■ **Data extracted from a collection**
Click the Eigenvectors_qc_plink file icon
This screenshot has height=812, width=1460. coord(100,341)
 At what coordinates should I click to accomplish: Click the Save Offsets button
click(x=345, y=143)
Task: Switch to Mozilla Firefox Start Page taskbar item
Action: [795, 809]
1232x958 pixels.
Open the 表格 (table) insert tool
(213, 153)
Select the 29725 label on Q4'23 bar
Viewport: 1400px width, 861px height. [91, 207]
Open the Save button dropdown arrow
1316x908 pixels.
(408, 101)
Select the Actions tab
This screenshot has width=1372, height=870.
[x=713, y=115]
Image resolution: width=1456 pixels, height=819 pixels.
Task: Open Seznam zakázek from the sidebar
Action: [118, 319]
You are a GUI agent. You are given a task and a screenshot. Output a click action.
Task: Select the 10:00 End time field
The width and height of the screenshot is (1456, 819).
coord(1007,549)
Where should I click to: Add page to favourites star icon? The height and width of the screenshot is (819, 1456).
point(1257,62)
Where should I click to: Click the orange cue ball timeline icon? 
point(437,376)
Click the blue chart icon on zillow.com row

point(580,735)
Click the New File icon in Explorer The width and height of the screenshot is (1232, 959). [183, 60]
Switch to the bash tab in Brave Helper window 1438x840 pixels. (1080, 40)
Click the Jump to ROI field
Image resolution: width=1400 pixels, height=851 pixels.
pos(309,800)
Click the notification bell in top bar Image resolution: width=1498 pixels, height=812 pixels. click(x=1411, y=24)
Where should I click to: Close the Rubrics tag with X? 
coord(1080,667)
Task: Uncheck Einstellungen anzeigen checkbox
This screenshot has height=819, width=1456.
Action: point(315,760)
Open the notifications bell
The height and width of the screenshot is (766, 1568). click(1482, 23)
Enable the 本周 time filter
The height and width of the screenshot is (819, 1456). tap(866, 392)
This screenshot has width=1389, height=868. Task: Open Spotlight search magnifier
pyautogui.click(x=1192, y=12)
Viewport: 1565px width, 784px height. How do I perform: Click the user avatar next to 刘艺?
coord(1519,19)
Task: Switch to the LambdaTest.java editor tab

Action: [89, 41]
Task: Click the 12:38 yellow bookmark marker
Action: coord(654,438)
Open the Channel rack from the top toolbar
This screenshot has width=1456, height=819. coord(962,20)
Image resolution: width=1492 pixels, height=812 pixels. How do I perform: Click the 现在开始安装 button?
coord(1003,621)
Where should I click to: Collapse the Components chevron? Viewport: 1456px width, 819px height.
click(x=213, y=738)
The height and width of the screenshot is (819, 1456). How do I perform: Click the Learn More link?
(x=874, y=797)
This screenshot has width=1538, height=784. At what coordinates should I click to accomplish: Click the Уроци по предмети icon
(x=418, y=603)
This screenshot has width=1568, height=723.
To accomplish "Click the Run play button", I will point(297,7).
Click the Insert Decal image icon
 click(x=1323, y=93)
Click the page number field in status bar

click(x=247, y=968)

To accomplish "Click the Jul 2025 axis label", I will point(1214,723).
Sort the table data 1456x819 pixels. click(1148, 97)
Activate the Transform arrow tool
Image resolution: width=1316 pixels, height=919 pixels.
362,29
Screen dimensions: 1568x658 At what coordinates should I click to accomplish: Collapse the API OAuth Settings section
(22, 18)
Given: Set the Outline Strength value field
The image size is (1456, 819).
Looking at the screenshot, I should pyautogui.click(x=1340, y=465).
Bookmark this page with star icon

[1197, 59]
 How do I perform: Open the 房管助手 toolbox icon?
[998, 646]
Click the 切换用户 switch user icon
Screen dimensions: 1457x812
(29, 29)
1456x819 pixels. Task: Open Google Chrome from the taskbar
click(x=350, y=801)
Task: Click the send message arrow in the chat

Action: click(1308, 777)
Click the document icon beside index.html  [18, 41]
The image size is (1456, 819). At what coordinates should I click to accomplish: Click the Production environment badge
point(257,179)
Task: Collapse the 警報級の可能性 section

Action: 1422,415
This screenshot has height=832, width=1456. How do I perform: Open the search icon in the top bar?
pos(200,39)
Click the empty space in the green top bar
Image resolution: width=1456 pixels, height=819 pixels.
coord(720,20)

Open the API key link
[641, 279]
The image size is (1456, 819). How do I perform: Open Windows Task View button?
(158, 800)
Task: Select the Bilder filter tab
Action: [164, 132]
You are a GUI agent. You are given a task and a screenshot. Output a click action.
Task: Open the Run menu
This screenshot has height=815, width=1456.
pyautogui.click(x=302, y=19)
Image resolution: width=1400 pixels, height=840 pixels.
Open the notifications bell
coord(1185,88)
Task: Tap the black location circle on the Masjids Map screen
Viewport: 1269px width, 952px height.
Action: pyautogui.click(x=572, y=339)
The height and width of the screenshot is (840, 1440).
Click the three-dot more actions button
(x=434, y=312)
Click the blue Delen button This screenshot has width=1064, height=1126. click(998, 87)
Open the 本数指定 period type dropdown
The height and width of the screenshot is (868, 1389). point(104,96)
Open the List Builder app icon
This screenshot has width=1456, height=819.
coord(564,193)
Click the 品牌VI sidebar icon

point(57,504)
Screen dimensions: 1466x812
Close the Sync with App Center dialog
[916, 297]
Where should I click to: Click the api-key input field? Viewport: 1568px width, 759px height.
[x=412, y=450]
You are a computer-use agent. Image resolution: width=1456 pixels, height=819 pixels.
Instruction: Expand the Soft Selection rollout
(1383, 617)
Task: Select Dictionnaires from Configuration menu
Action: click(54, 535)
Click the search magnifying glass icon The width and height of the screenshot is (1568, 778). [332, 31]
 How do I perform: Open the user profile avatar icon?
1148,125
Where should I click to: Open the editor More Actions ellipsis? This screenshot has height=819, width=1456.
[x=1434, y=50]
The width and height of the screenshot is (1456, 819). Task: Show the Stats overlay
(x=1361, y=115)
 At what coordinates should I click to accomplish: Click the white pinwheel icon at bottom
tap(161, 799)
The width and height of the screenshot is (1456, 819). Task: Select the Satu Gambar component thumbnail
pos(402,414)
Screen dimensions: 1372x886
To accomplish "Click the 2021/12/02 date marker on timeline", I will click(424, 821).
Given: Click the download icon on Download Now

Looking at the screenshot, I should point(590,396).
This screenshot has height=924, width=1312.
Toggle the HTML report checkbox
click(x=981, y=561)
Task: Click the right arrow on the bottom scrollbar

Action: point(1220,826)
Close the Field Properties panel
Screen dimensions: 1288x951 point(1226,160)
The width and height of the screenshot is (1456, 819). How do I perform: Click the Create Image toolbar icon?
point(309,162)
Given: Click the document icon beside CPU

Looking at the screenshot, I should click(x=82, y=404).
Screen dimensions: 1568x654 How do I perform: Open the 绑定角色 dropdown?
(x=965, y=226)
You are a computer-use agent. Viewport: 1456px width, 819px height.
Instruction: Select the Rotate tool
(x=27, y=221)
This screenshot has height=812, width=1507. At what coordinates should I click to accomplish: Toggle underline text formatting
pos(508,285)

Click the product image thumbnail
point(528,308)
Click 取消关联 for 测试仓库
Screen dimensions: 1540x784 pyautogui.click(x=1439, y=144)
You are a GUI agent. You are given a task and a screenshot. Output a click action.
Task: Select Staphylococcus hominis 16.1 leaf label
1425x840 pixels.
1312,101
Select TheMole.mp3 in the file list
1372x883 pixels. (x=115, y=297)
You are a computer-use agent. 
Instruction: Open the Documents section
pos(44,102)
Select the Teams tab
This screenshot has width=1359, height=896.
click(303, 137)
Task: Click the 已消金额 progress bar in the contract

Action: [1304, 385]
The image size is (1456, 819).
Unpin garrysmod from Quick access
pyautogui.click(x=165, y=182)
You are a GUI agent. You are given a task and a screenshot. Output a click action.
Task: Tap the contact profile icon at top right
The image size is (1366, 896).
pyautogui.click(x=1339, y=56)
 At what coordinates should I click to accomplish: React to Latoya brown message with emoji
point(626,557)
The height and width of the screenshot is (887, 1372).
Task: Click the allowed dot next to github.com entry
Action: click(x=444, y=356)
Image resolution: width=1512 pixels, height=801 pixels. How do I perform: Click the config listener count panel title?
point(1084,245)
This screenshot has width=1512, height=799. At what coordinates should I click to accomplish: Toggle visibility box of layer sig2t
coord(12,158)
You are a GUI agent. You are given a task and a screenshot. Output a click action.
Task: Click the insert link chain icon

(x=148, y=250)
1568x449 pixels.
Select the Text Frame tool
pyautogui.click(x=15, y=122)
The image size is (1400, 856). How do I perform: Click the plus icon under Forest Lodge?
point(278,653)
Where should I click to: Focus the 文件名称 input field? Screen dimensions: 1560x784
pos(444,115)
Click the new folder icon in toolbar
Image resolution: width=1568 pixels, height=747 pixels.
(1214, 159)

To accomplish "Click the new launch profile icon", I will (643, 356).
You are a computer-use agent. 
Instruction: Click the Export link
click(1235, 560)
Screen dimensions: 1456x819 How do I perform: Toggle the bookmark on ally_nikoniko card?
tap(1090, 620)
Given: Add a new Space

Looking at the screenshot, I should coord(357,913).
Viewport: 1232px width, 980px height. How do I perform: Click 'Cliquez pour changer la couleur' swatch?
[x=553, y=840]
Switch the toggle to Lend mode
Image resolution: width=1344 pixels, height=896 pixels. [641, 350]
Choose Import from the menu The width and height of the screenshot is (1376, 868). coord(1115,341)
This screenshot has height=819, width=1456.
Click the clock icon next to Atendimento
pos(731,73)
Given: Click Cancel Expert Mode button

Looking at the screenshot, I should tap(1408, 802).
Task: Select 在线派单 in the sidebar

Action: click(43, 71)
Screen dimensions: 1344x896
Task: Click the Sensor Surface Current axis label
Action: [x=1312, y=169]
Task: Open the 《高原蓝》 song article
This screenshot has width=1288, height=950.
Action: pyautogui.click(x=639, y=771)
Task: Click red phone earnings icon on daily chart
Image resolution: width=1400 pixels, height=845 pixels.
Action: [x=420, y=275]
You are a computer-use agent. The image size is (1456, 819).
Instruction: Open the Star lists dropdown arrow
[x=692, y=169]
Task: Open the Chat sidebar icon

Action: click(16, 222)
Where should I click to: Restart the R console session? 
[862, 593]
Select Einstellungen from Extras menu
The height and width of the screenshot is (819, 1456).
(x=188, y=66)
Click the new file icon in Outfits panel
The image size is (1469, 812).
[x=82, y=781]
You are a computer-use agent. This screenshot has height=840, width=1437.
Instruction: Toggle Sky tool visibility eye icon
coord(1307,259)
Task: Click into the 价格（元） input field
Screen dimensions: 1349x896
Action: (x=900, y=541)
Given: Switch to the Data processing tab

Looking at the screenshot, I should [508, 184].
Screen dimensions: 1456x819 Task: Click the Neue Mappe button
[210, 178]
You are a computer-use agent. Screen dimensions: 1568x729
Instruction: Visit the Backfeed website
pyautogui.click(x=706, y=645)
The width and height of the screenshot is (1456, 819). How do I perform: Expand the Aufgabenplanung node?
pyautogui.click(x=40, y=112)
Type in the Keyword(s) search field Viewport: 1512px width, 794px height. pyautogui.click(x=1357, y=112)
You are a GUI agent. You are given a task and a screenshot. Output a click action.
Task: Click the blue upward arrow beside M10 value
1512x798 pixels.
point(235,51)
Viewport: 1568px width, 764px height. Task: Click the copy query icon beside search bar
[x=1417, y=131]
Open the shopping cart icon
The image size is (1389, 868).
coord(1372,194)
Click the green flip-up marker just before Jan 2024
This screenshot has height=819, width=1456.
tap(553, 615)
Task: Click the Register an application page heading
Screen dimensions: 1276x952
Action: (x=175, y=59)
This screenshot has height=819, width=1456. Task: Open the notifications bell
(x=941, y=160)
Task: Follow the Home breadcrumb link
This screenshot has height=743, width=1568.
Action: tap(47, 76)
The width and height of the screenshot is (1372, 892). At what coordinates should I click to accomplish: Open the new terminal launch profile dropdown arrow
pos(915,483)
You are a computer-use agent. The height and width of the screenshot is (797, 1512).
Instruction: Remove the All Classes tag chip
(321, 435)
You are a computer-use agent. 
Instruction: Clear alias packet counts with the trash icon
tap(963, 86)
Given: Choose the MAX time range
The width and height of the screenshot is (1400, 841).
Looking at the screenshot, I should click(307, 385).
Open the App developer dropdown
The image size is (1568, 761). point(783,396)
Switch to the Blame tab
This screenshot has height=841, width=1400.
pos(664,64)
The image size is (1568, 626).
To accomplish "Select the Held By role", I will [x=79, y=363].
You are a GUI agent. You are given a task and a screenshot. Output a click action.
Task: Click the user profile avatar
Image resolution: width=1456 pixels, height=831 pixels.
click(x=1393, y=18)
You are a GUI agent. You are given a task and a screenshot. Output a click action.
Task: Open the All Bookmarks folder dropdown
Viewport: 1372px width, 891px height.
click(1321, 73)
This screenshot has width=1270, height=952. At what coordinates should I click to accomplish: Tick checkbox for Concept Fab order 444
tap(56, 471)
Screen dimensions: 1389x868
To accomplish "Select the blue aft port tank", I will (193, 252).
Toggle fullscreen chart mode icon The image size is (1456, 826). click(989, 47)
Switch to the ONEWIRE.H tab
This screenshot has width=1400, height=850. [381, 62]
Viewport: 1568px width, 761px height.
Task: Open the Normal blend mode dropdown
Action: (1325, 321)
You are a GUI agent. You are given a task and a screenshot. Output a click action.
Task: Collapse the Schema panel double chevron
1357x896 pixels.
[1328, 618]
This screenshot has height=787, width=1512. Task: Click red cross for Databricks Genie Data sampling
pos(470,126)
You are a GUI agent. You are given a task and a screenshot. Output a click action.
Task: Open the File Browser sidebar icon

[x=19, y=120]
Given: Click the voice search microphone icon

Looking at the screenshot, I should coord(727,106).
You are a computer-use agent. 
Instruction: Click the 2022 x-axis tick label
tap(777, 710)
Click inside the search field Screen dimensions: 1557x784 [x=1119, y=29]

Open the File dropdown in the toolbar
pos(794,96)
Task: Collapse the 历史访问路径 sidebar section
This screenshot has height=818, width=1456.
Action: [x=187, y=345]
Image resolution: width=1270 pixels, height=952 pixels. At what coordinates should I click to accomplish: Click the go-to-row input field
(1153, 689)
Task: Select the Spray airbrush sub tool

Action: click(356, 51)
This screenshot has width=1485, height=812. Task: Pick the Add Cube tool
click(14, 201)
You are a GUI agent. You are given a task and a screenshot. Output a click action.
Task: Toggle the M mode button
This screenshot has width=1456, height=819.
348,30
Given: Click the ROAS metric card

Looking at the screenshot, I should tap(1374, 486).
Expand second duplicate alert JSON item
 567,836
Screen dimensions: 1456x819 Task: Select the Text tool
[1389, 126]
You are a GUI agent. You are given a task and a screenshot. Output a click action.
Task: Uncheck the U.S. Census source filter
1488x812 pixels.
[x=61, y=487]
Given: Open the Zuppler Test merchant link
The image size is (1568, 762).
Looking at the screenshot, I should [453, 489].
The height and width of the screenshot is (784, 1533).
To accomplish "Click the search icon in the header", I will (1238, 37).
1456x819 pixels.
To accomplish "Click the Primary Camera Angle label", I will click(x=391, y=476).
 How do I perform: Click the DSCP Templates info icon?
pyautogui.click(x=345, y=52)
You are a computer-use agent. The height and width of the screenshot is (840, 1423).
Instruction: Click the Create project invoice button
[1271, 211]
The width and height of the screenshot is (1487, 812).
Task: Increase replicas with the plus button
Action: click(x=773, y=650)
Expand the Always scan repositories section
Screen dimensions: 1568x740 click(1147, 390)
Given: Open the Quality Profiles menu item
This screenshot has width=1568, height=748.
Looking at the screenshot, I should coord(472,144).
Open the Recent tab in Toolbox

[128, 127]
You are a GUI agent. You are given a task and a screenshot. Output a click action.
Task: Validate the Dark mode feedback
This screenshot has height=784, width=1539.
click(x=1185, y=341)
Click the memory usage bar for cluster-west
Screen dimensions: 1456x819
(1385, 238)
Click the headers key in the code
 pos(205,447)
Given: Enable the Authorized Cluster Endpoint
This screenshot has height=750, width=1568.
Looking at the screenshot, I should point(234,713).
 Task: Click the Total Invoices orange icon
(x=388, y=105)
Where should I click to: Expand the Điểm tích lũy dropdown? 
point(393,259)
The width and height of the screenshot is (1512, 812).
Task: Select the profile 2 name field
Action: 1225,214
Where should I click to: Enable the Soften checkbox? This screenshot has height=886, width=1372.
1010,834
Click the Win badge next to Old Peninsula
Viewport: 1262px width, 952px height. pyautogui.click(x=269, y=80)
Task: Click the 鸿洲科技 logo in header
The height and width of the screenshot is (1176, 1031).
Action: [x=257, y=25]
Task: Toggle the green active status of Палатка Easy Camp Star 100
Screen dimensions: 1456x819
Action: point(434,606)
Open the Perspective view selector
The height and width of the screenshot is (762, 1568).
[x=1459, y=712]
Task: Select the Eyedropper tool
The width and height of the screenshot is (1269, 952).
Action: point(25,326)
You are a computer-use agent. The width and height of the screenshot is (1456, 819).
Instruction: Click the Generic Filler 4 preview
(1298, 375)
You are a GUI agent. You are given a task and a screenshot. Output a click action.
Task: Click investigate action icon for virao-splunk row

■ **ACTION ITEM**
Your answer should be every line above that contains the word "value".

■ **ANSWER TO THIS TASK**
Given: Set the Outline Strength value field
Task: Click the blue upward arrow beside M10 value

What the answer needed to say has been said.